The requests module has far more features implemented from the HTTP spec (and a different interface) than the code that you are implementing.

One you have requests installed, you can call the testing script with python ./hw2_test.py (with an optional --debug flag to provide more information). The testing script will compare your implementation of the retrieve_url function with a correct one, when calling a set of URLs. You should make sure that your function is giving the output that matches the known-correct output fetched by the testing script.

Remember, you only need to implement the features listed above. You should probably implement the Host: header (important) and the Connection: close header (easy) first, and then add chunked transfer encoding later. If you have any doubts about what you can/can’t use, or what you should/shouldn’t implement, ask on Piazza.

Template

A trivial template is provided in this repository, as hw2.py.

Grading

Grading will be done automatically using a script. For this assignment, we will be providing a testing harness. This is not guaranteed to be the method we use for grading, but it will likely be very similar. If you wish, you can share test cases you have written with the class. Students who share test cases publicly will very likely receive extra participation credit.

Your program will be tested (at least) on these urls:

TEST_CASES = [
    'http://www.example.com',  # most basic example
    'http://accc.uic.edu/contact',  # longer basic example
    'http://i.imgur.com/fyxDric.jpg',  # is an image
    'http://illinois.edu/doesnotexist',  # causes 404
    'http://www.ifyouregisterthisforclassyouareoutofcontrol.com/', # NXDOMAIN
    'http://marvin.cs.uic.edu:8080/', # nonstandard port
    'http://www.httpwatch.com/httpgallery/chunked/chunkedimage.aspx' # chunked encoding
]

If you’re debugging a problem or simply curious, try firing up Wireshark, and then fetch the URL both with the requests library or curl program as well as with your code. You’ll be able to compare both requests as they were sent, as well as the responses received.
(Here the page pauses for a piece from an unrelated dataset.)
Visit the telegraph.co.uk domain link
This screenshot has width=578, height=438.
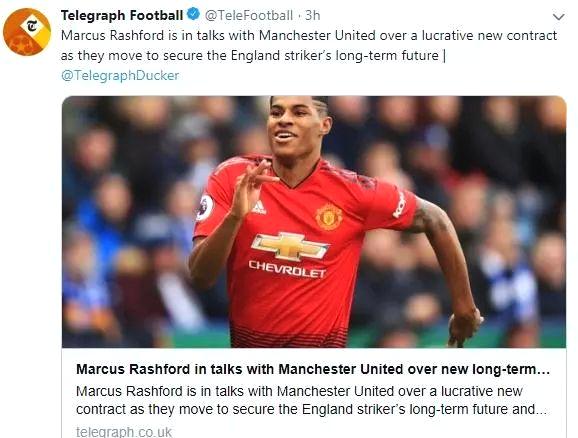coord(124,431)
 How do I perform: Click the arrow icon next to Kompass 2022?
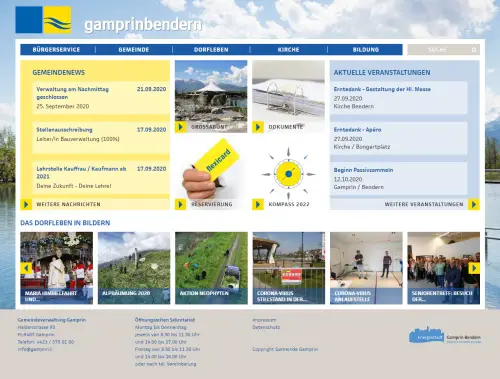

File Submission Requirements

You should include the following files in your repo when submitting the assignment. All other files will be ignored.

  • README.md: this file
  • hw2.py: python3 code that implements the function retrieve_url, matching the requirements discussed in this assignment.
  • netid.txt: a text file that contains only your UIC NetID.

Points and Scoring

There is a total of 16 main points, and 4 bonus points on this assignment, for a grand total of 20 possible points.

  • 1 point for correctly handling each of the 7 URLs mentioned above.
  • 3 points for correctly handling each of 3 additional URLs
  • 1 bonus point for correctly handling each of the additional test cases given in the TEST_CASES_BONUS list in the hw2_test.py testing script.
  • 1 bonus point for submitting a hw2.py that is “fully compliant” with the pep8 and pylint. “Fully compliant” here means that pep8 returns with no error messages, and pylint scores your code 10/10.
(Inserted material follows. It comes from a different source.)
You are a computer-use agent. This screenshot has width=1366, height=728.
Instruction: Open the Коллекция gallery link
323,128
Your assignment is only eligible for bonus points if you get at least 5 points. I.e. you cannot submit a well-formatted, but completely broken, hw2.py and get the bonus point.

Not correctly including the netid.txt file will be an automatic 0 for the assignment.

Allowable sources

You may not use any libraries which implement parts or the whole of the HTTP specification - you must perform the basic request and response parsing/generation yourself, as well as the chunked content encoding.

Do not import or use any python libraries, or third party code, beyond what is imported in the skeleton / hw2.py file in your repo.

These resources may be useful:

Using any code from another source, even a single line, even with a citation, is not allowed. This includes using any implementation code from the standard library itself. I highly recommend not even Googling for solutions to portions of this homework - as soon as you’ve seen an alternate implementation, it is very hard to write one’s own.

Due Date

This assignment is due Friday, February 3 at 3pm. See the syllabus for the late turnin policy.

Remember, if you don’t push, we don’t see it! If you push even one second too late, your assignment won’t be graded. We will be counting turnin by push time, rather than by commit time, so please make sure to leave yourself ample time to verify that your code has been submitted successfully.